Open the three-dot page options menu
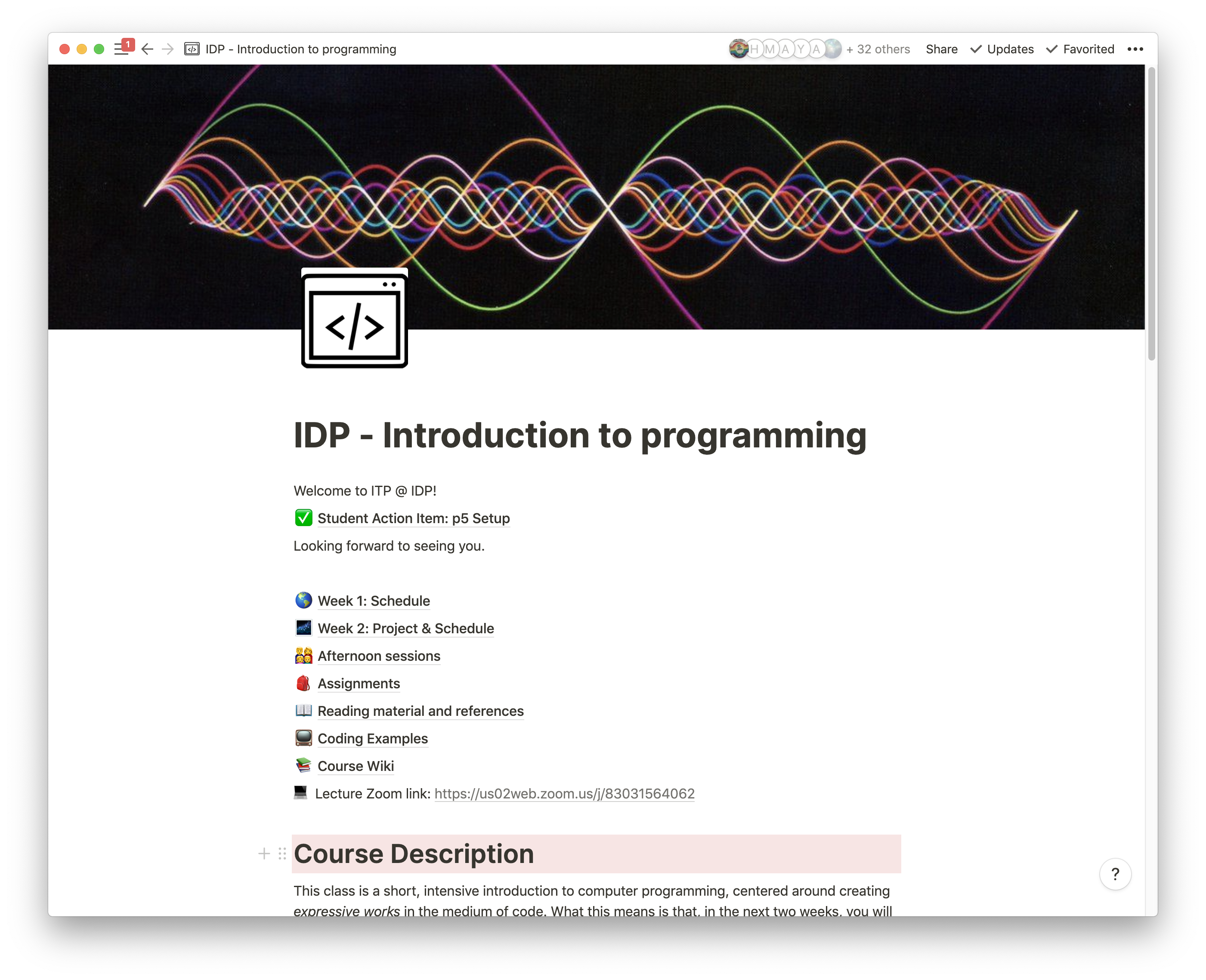This screenshot has height=980, width=1206. point(1135,49)
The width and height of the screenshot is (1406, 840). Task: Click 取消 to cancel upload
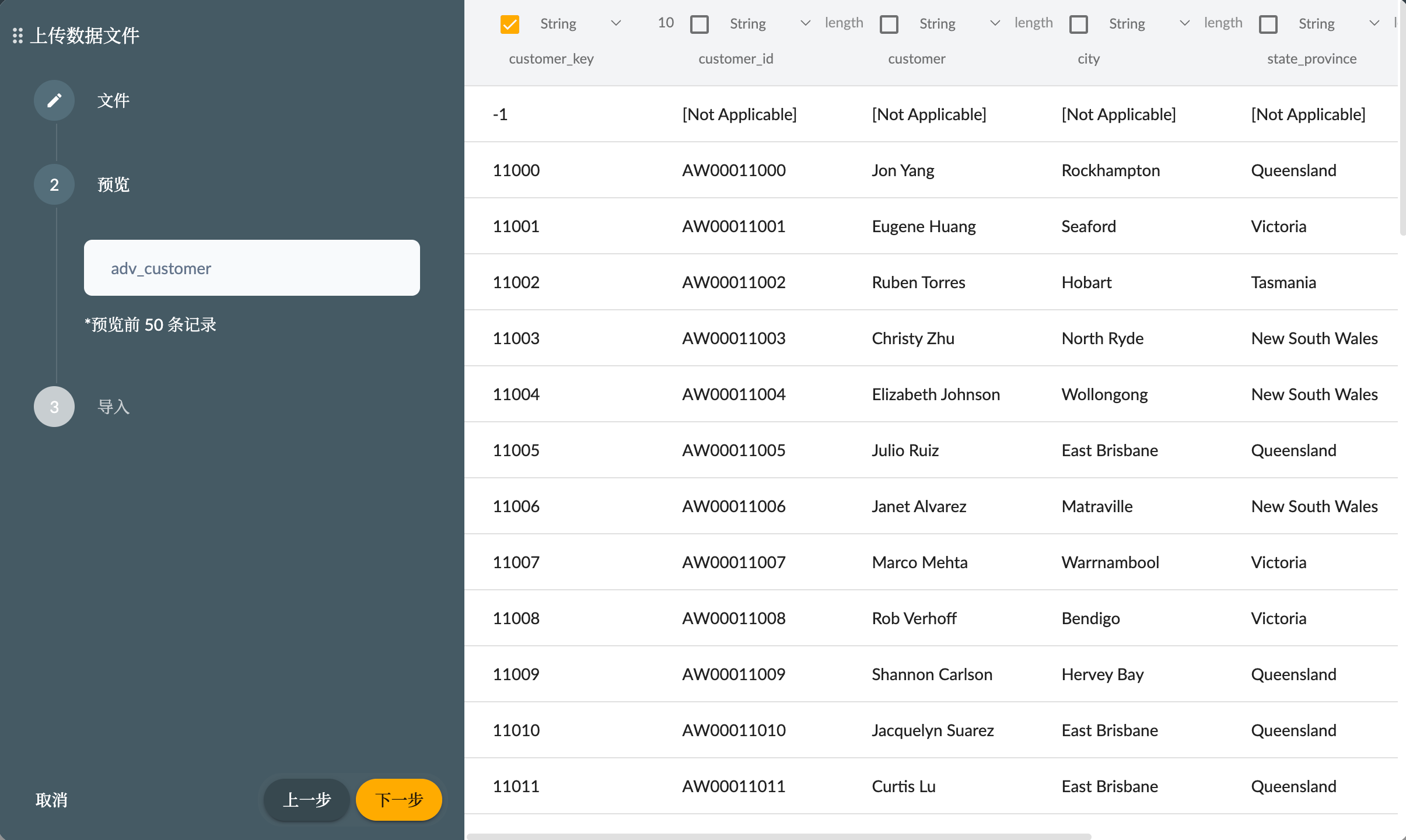[x=51, y=799]
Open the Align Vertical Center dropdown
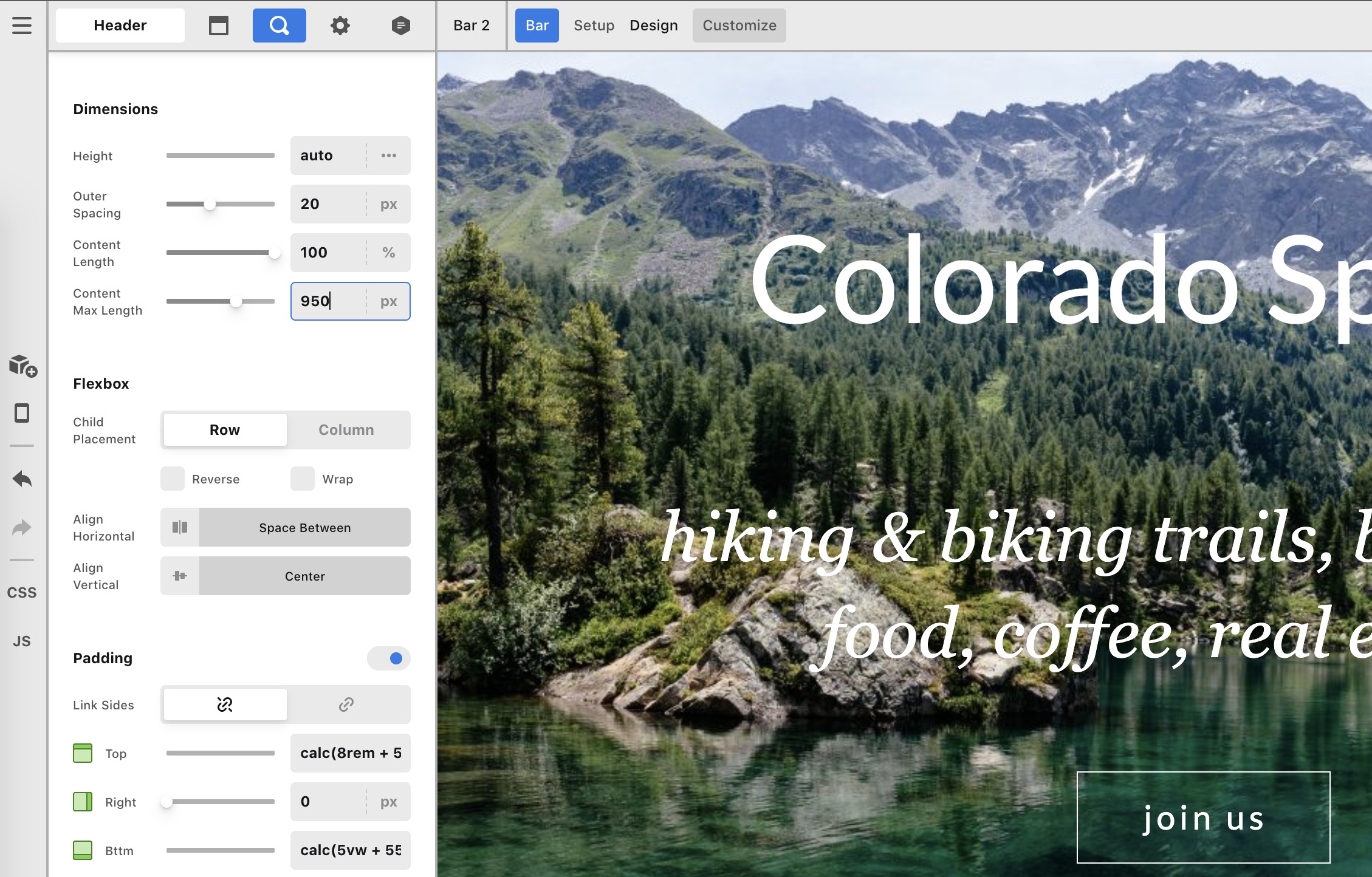 [x=304, y=576]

○ ○ ○ ○

→ What is expected: Copy out the preceding entries without a single change, leaving out the pictures.

→ Output of the task:
Open the three-dot page options menu
This screenshot has height=980, width=1206. point(1135,49)
The width and height of the screenshot is (1406, 840). Task: Click 取消 to cancel upload
[x=51, y=799]
Open the Align Vertical Center dropdown
 [x=304, y=576]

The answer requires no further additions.